Mereka di Sini

Tangannya mencengkeram bahuku, tapi tidak terasa sakit. Darah terus menggenangi lantai sampai kakiku ikut terasa basah.

Aku terbangun. Matahari malu-malu menyinari ruangan melalui jendela yang tidak tertutup tirai. Kekosongan. Aku merasakannya. Kekosongan akibat ketidakhadiran sosok mereka.

Setiap sudut rumah ini, terasa seperti tak ada suara, tak ada warna, tak ada kehidupan. Aku menoleh ke arah nakas. Di atasnya terdapat sebuah foto dan lampu tidur. Sambil mematikan lampu tidur, kuambil foto tersebut. Ingatan mengusik pikiran dan hatiku. Cermin yang memantulkan diriku menjadi saksi dari ekspresiku saat ini. 

Waktu itu, siang hari sangat terik sampai bisa membakar kulit. Pohon-pohon pun tidak mampu mengurangi teriknya matahari. Burung-burung masih saja berkicau seperti biasa. Dan, aku sedang mencuci piring sehabis mengenyangkan perut. Kakak sedang berada di kamar, entah apa yang dilakukannya. 

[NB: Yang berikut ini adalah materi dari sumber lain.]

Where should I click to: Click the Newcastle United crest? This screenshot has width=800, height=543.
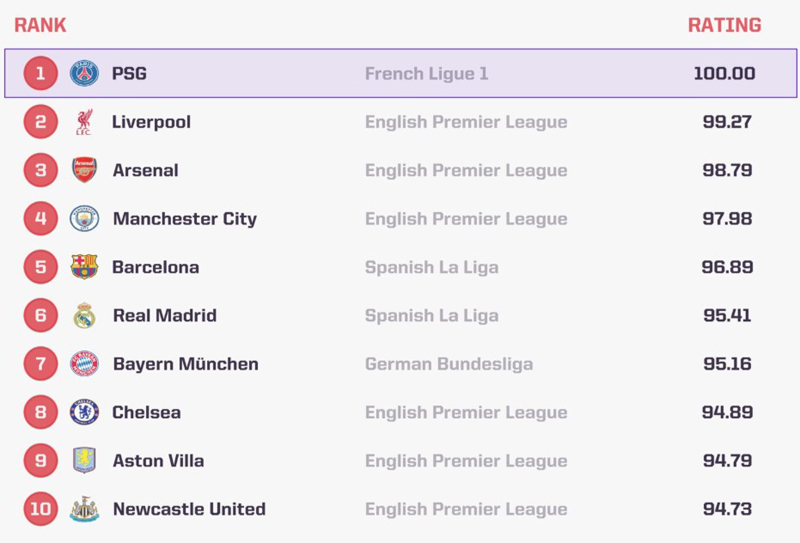click(x=84, y=509)
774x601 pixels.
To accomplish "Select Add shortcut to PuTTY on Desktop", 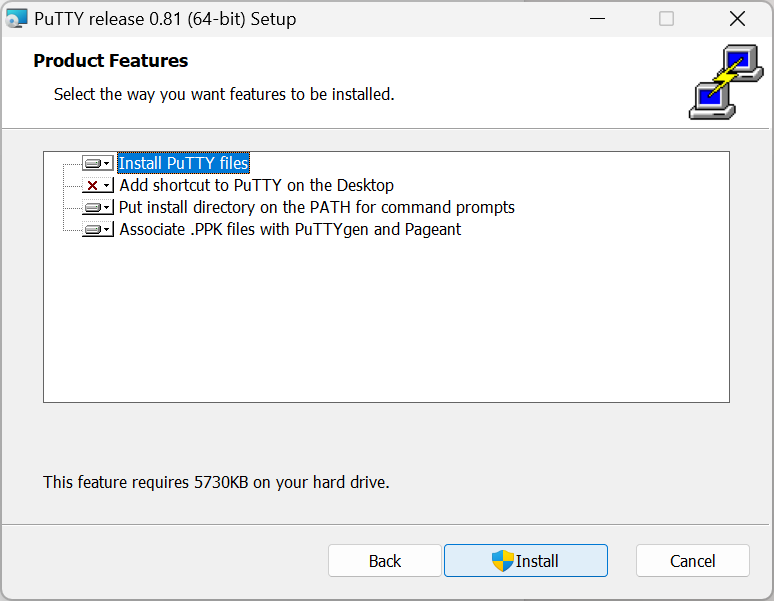I will pyautogui.click(x=256, y=185).
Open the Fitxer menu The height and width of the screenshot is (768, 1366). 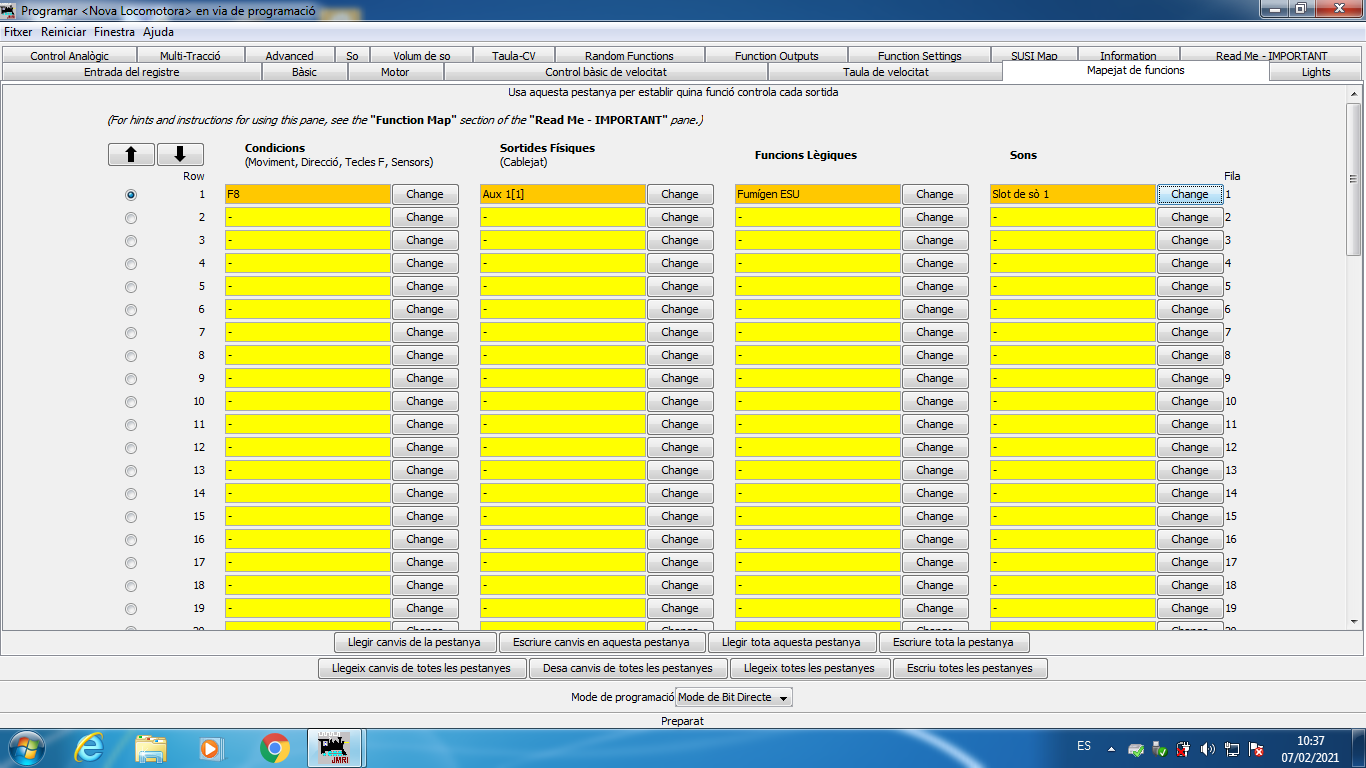(x=18, y=32)
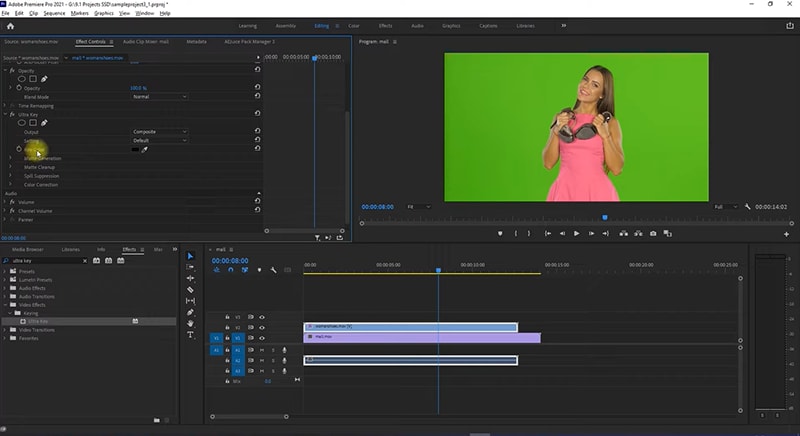Mute audio track A1
This screenshot has height=436, width=800.
click(x=262, y=349)
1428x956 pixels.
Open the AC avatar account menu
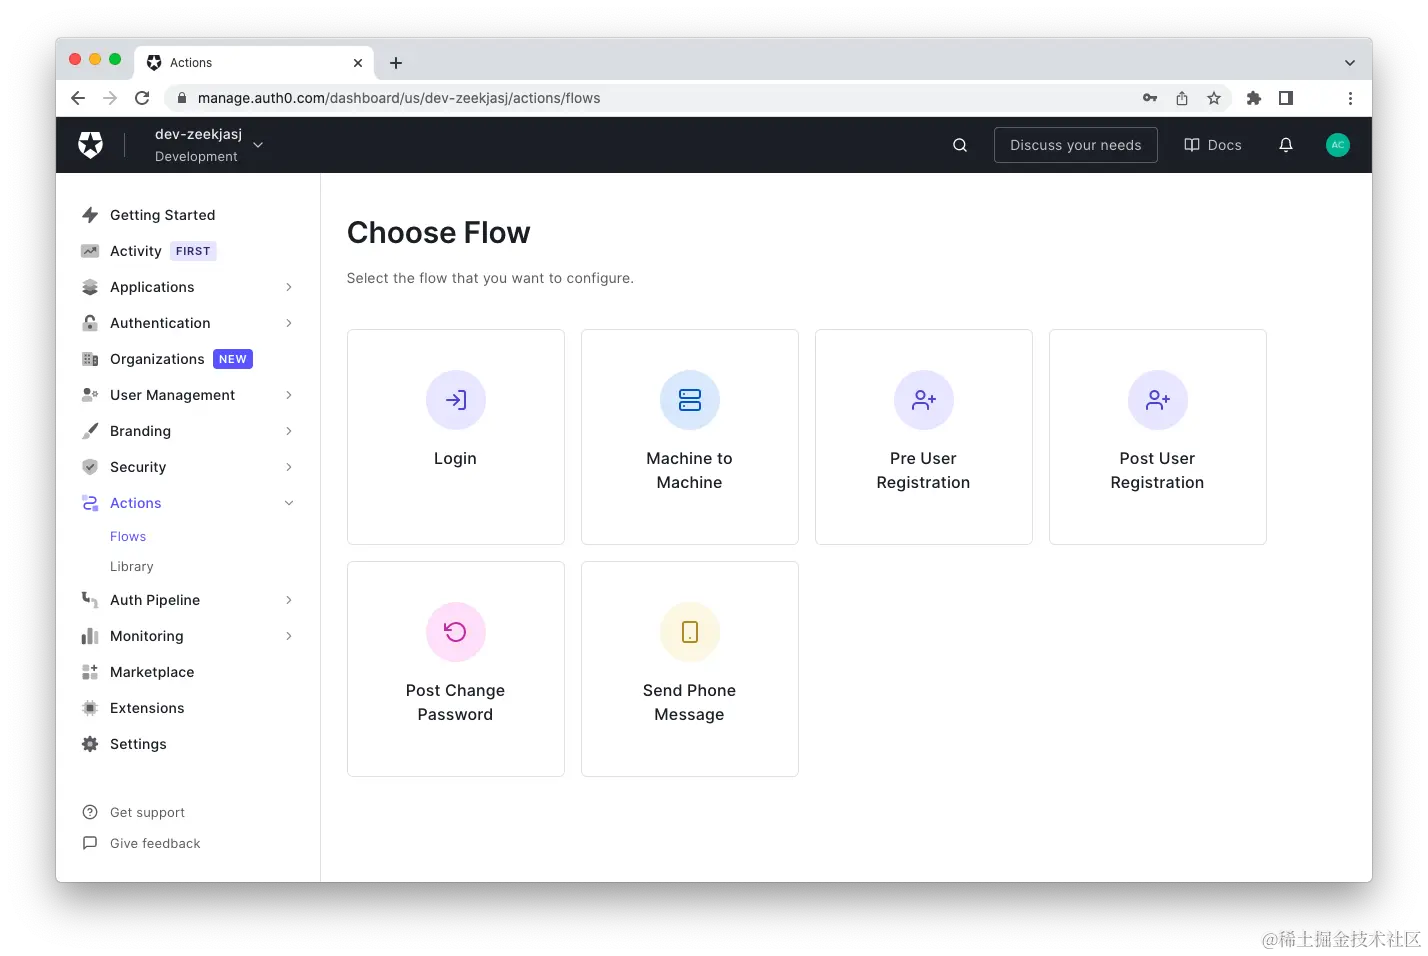point(1338,144)
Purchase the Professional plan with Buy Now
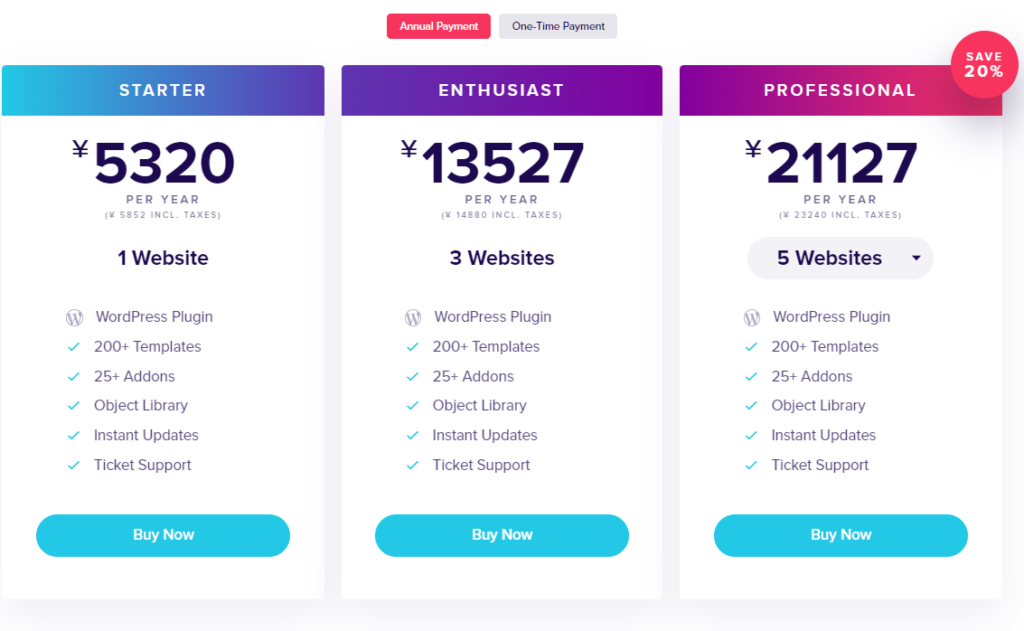This screenshot has height=631, width=1024. pyautogui.click(x=841, y=535)
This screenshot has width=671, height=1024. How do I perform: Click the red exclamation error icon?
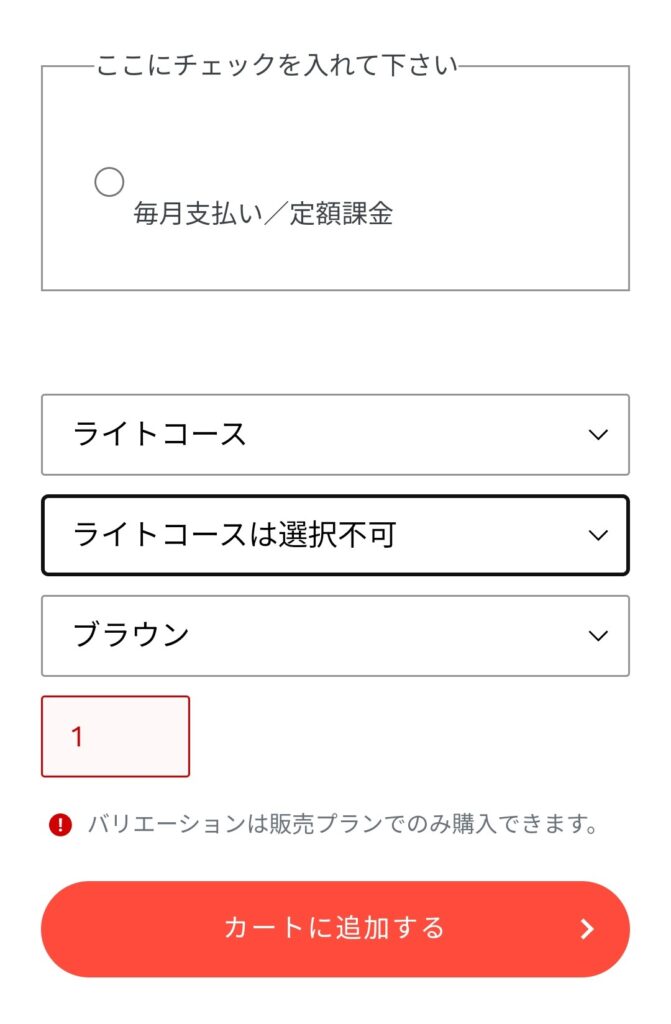click(60, 825)
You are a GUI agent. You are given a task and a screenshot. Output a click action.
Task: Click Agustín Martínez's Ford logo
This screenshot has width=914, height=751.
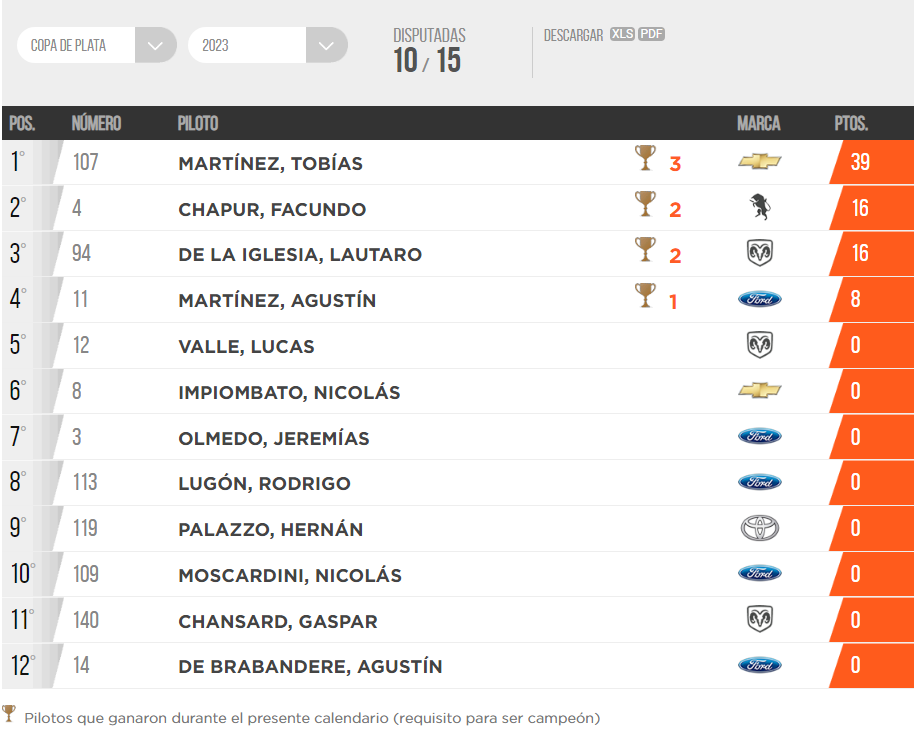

‘Segarnya,’ pikirku saat air mengenai tangan dan menyiprat wajahku. Selesai mencuci piring, aku mengambil lap dan mulai mengelap piring. Kakak menghampiriku dengan tatapan yang begitu serius. Tetapi jarinya bertaut. Aku menyadari kegelisahannya. Namun, itu tidak menghentikan kegiatanku. 

 “Dek, kita pindah rumah ya?” tanya Kakak.

“Kenapa?” Aku balas bertanya. Kulihat dia semakin gelisah.

“Di sini kan jauh dari pemukiman, enggak baik kalau dua gadis tinggal di rumah yang jauh dari pemukiman. Nanti, kalau ada apa-apa bagaimana? Sulit untuk meminta bantuan,” jawabnya.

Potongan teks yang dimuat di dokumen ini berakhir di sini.